Memory node mainly includes memory module, metadata management module, Self-Check Report module and delay and deletes module again, its Middle memory module is mainly responsible for the storage of data block, records the physical address of data block;Metadata management module minute book node On data block metadata information;Self-Check Report module is mainly to detect repeated data caused by the modification of data block, is handed over Module is deleted again to delay, and the metadata information of modification is reported to meta data server;Delay deletes module for detecting again Repeated data block, then judge whether repeated data block is hot spot repeated data block, for hot spot repeated data block delay delete again, Then select the identical block on suitable node to delete for non-hot repeated data block, believe involved in this module to metadata The part of breath needs to interact with metadata management module and Self-Check Report module.
The present invention carries out data de-duplication according to following steps:
Step 1:Each client pre-processes local file to be uploaded, carries out the office of file-level and block level Then portion's data de-duplication operations (including are treated the metadata information of file to be uploaded to prevent the upload again of repeated data The fingerprint value of the fingerprint value of upper transmitting file and its all data blocks) upload to meta data server.Upload the finger of repeated data block Line value is to quote number to update the data block in meta data server.Wherein, local data de-duplication operations is specific It is described as follows:
1. file-level data de-duplication:Using MD5 algorithm calculation document fingerprint values, size and the equal text of type are compared Part fingerprint value, is then compared with local metadata information table, determines duplicate file and non-duplicate file again;
2. block level data de-duplication:For non-duplicate file (having filtered out the file less than 64MB), using calmly Long block algorithm carries out piecemeal, and block length is set to 64MB, and the fingerprint value of data block is calculated using MD5 algorithms, and it is equal to compare block length Data block determines repeated data block.

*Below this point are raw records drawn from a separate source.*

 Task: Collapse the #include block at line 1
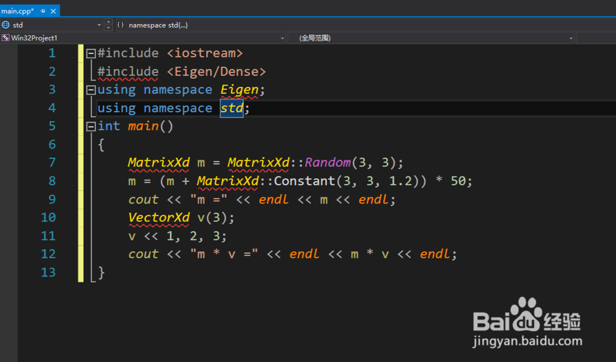91,54
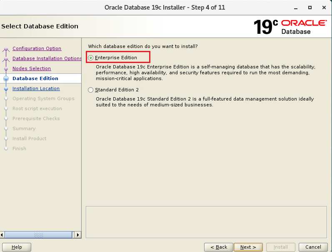Cancel the Oracle installer
The image size is (332, 252).
pyautogui.click(x=310, y=247)
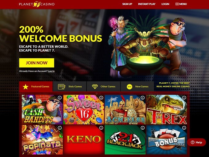
Task: Click LOGIN in top navigation
Action: [165, 4]
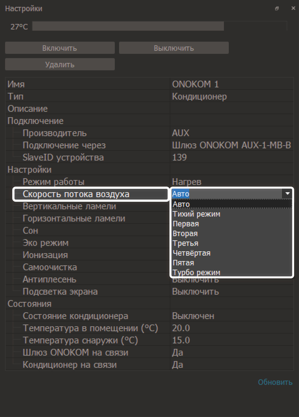Click the Удалить button
Image resolution: width=299 pixels, height=417 pixels.
(60, 64)
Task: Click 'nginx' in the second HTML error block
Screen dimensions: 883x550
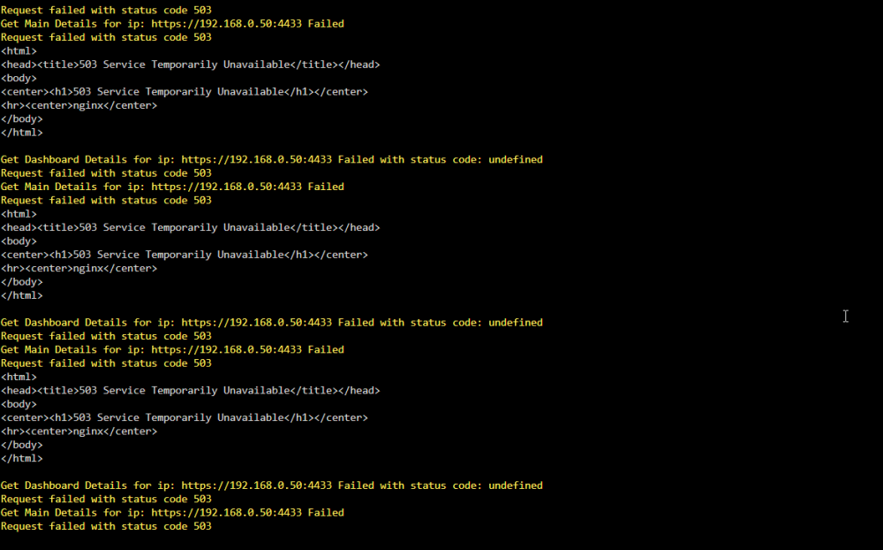Action: 88,268
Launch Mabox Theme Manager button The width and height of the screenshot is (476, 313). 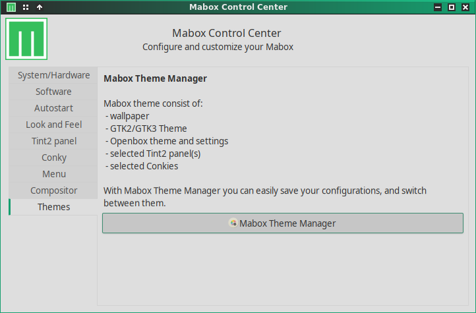pos(283,223)
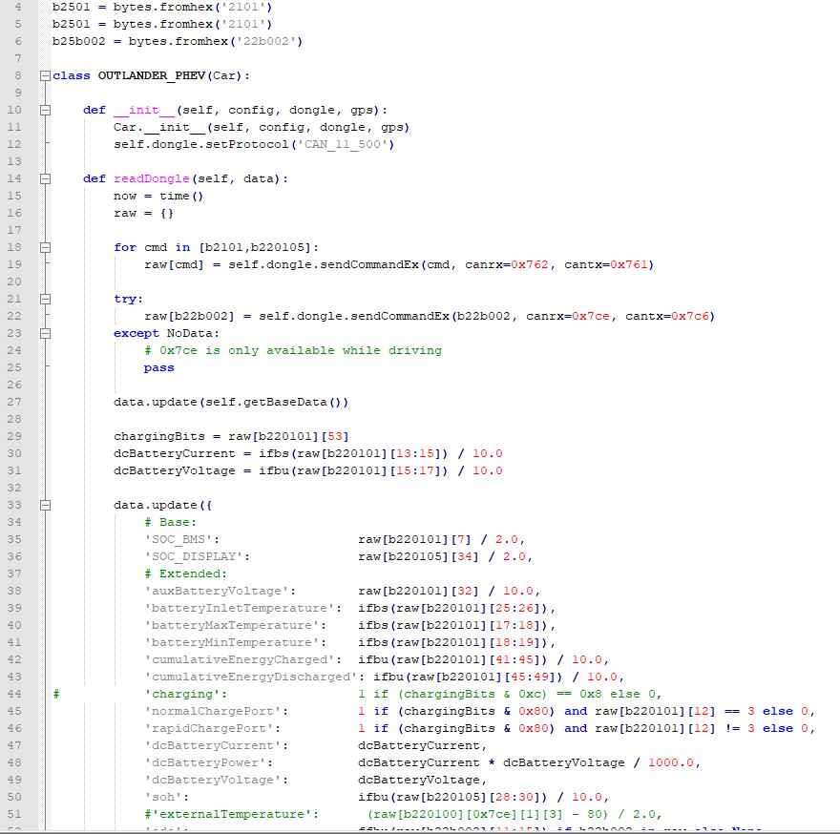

Step 2:Meta data server receives the metadata information from different clients, be successively read file fingerprint, Data block fingerprint, then compares memory, the fingerprint index information in hard disk and write buffer area, finally believes the fingerprint value being transmitted through on not Breath returns to each client.
When comparing file fingerprint, if finding, fingerprint value is existing, no longer the fingerprint of comparison data block, otherwise also to compare The data block fingerprint of configuration file.Fingerprint index table is distributed in memory and hard disk, and the space for being primarily due to memory extremely has Limit, therefore most of fingerprint index table storage is in a hard disk.In addition, also have partial data block fingerprint value information in write buffer area, this It is because storage end does not complete the storage work of new data block sended over to client also, and the fingerprint value of new data is not yet It can write in hard disk.
During fingerprint value compares, the present invention utilizes " type by the time for sacrificing document classification, size sorts The file identical with size is very likely similar documents " and " identical block that files in different types is shared can almost neglect Slightly " carry out continuous drawdown ratio to scope.
Step 3:The new data being transmitted through on not is uploaded to storage end by client, and storage end stores new data, and Update storage the metadata information table at end.
For the data repeated, client have updated its letter on meta data server by step 1 and step 2 Breath, and it is uploaded directly into storage end for non-repetitive data, client.And the in store number thereon of each storage end According to block fingerprint and its mapping relations of storage address.Pass through data block fingerprint, you can determine the physical address of data block storage.
Step 4:Client sends the request of data to be changed, and data place to be modified is obtained by meta data server Memory node number, then connect memory node and operation of directly modifying to the data of storage end.
Modification of the client to data is different because of user, that is, the mode for the user's modification for enjoying same data block is different, and Different data are also possible to that identical data can be modified to, this is the dynamic of cloud storage data, and cloud storage with The difference of standby system.Standby system is that user backs up again after local is to data modification, mistake during backup The part not made an amendment is filtered, and cloud storage is experienced as in local, user gets desired modification to the high in the clouds that user brings Data address, directly modify to data.
Step 5:Storage end is detected amended data block, and judges that amended data block belongs in table 1 Which kind of situation simultaneously takes appropriate measures, and specific Method And Principle is as shown in Figure 2.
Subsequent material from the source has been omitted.